**Work order**: In the records below, find the line that contains "GitHub (227, 462)" and the line that contains "Training (123, 805)". Set down exactly those lines and every line between them, and nothing more.

————————

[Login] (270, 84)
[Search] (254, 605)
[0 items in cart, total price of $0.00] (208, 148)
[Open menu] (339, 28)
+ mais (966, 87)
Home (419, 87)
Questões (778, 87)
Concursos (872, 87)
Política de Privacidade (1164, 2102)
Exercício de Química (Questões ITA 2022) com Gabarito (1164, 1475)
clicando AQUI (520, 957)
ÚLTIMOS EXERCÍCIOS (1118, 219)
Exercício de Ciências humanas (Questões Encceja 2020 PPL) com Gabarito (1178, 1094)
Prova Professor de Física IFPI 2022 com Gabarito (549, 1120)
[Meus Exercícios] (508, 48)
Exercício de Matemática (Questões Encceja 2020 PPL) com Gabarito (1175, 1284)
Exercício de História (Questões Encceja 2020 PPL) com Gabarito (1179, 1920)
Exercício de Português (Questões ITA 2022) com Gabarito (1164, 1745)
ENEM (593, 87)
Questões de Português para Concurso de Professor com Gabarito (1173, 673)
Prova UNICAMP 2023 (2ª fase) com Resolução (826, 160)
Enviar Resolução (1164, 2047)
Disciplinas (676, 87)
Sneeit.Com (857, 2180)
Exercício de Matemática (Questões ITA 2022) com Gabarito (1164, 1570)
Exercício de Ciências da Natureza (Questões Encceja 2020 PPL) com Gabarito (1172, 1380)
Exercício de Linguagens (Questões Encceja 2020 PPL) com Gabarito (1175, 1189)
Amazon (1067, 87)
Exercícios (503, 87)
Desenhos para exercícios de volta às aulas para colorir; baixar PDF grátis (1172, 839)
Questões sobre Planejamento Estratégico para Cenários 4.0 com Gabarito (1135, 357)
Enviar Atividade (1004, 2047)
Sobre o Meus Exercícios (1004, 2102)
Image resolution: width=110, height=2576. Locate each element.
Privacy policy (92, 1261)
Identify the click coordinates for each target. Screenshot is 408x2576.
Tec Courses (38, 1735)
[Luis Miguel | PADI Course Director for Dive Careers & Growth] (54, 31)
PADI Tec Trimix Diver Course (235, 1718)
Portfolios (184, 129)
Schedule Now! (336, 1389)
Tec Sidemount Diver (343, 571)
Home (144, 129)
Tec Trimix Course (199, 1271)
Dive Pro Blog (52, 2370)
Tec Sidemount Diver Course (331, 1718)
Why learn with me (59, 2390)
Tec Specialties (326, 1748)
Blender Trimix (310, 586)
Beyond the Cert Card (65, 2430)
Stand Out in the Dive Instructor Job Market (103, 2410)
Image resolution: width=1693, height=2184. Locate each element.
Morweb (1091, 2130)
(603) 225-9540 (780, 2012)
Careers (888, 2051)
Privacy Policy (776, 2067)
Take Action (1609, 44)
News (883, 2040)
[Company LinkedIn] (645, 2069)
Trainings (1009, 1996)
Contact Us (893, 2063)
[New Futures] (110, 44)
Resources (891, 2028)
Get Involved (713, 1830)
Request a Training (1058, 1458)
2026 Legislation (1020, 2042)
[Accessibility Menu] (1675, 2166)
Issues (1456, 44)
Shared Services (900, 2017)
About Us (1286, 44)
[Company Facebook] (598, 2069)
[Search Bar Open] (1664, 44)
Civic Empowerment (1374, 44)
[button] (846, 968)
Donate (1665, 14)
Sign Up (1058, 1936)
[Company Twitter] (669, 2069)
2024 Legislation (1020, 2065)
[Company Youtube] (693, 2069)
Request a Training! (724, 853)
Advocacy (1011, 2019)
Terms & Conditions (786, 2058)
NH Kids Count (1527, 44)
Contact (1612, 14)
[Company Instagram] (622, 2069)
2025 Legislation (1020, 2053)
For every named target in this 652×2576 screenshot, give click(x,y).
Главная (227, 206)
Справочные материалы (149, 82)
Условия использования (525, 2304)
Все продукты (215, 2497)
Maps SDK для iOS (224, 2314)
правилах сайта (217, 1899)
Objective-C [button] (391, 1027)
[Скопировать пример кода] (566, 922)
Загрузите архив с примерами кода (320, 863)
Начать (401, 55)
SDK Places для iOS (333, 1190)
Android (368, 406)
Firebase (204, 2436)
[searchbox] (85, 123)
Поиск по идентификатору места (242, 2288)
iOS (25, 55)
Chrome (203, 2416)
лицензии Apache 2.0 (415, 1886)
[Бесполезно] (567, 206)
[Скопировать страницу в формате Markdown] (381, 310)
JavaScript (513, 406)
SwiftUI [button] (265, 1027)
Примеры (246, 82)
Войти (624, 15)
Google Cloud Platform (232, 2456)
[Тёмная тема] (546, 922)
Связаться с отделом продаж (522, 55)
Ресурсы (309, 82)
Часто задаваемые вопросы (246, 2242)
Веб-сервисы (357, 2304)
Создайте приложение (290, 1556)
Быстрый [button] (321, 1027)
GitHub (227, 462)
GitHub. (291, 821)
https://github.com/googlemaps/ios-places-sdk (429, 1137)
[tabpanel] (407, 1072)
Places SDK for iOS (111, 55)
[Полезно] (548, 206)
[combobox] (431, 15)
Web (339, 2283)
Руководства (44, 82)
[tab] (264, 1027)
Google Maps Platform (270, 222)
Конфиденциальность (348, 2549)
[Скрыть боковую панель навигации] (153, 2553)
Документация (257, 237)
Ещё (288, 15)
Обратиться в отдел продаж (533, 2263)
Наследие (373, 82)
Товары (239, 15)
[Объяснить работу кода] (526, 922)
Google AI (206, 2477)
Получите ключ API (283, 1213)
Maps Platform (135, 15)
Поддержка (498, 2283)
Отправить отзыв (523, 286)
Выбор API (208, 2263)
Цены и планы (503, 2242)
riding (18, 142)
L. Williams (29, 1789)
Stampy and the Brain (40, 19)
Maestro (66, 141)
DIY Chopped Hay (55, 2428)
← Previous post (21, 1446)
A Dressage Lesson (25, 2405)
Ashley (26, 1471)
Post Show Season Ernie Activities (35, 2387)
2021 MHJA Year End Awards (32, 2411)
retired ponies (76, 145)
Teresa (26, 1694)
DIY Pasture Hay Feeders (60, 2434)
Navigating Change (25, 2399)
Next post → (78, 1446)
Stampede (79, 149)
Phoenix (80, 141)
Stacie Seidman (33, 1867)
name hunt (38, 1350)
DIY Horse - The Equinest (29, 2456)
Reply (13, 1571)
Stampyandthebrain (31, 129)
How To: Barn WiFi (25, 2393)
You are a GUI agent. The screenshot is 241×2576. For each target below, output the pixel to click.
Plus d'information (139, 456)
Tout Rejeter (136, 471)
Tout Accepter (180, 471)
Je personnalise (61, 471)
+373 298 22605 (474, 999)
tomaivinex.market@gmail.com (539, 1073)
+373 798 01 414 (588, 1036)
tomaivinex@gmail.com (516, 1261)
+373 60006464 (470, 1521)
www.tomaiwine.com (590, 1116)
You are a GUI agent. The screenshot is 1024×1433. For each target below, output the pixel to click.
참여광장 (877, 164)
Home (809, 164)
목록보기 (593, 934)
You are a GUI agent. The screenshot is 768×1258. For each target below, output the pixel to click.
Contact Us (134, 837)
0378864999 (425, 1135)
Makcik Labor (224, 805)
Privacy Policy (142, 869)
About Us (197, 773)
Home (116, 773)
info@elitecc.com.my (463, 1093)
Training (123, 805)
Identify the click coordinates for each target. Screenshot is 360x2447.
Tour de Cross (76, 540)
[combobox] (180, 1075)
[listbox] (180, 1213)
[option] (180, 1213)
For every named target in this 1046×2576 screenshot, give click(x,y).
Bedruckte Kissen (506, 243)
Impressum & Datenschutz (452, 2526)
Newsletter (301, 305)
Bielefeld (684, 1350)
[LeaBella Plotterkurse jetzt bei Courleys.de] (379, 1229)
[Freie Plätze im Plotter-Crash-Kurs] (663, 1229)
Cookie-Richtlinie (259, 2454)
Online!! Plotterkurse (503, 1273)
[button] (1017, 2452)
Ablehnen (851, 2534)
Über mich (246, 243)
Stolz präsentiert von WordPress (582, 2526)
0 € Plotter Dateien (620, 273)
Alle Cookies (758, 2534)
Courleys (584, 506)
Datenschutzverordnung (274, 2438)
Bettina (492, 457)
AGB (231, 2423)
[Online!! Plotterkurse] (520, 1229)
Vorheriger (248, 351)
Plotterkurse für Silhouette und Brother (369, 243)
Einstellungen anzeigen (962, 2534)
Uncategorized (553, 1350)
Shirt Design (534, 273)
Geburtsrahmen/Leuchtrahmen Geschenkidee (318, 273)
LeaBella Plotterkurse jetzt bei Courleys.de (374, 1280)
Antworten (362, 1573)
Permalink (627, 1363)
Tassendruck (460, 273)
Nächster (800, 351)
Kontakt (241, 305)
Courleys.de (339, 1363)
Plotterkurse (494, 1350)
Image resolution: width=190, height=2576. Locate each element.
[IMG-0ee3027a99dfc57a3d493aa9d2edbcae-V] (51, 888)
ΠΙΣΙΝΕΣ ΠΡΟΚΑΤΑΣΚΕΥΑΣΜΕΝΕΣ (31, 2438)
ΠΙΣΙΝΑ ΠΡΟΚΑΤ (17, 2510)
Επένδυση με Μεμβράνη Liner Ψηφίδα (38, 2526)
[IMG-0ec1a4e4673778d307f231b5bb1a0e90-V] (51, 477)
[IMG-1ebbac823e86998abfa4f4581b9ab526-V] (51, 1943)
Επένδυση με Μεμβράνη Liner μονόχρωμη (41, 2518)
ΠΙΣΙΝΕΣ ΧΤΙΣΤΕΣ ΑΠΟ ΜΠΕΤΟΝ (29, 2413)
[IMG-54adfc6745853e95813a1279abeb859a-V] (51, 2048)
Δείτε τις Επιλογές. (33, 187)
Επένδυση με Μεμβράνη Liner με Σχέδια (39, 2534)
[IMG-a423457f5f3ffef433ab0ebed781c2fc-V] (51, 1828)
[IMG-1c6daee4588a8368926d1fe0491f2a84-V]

————————

**Exercise solution**:
GitHub (227, 462)
GitHub. (291, 821)
https://github.com/googlemaps/ios-places-sdk (429, 1137)
[tabpanel] (407, 1072)
Places SDK for iOS (111, 55)
[Полезно] (548, 206)
[combobox] (431, 15)
Web (339, 2283)
Руководства (44, 82)
[tab] (264, 1027)
Google Maps Platform (270, 222)
Конфиденциальность (348, 2549)
[Скрыть боковую панель навигации] (153, 2553)
Документация (257, 237)
Ещё (288, 15)
Обратиться в отдел продаж (533, 2263)
Наследие (373, 82)
Товары (239, 15)
[Объяснить работу кода] (526, 922)
Google AI (206, 2477)
Получите ключ API (283, 1213)
Maps Platform (135, 15)
Поддержка (498, 2283)
Отправить отзыв (523, 286)
Выбор API (208, 2263)
Цены и планы (503, 2242)
riding (18, 142)
L. Williams (29, 1789)
Stampy and the Brain (40, 19)
Maestro (66, 141)
DIY Chopped Hay (55, 2428)
← Previous post (21, 1446)
A Dressage Lesson (25, 2405)
Ashley (26, 1471)
Post Show Season Ernie Activities (35, 2387)
2021 MHJA Year End Awards (32, 2411)
retired ponies (76, 145)
Teresa (26, 1694)
DIY Pasture Hay Feeders (60, 2434)
Navigating Change (25, 2399)
Next post → (78, 1446)
Stampede (79, 149)
Phoenix (80, 141)
Stacie Seidman (33, 1867)
name hunt (38, 1350)
DIY Horse - The Equinest (29, 2456)
Reply (13, 1571)
Stampyandthebrain (31, 129)
How To: Barn WiFi (25, 2393)
You are a GUI agent. The screenshot is 241×2576. For each target below, output the pixel to click.
Plus d'information (139, 456)
Tout Rejeter (136, 471)
Tout Accepter (180, 471)
Je personnalise (61, 471)
+373 298 22605 (474, 999)
tomaivinex.market@gmail.com (539, 1073)
+373 798 01 414 (588, 1036)
tomaivinex@gmail.com (516, 1261)
+373 60006464 (470, 1521)
www.tomaiwine.com (590, 1116)
You are a GUI agent. The screenshot is 1024×1433. For each target below, output the pixel to click.
참여광장 (877, 164)
Home (809, 164)
목록보기 (593, 934)
You are a GUI agent. The screenshot is 768×1258. For each target below, output the pixel to click.
Contact Us (134, 837)
0378864999 (425, 1135)
Makcik Labor (224, 805)
Privacy Policy (142, 869)
About Us (197, 773)
Home (116, 773)
info@elitecc.com.my (463, 1093)
Training (123, 805)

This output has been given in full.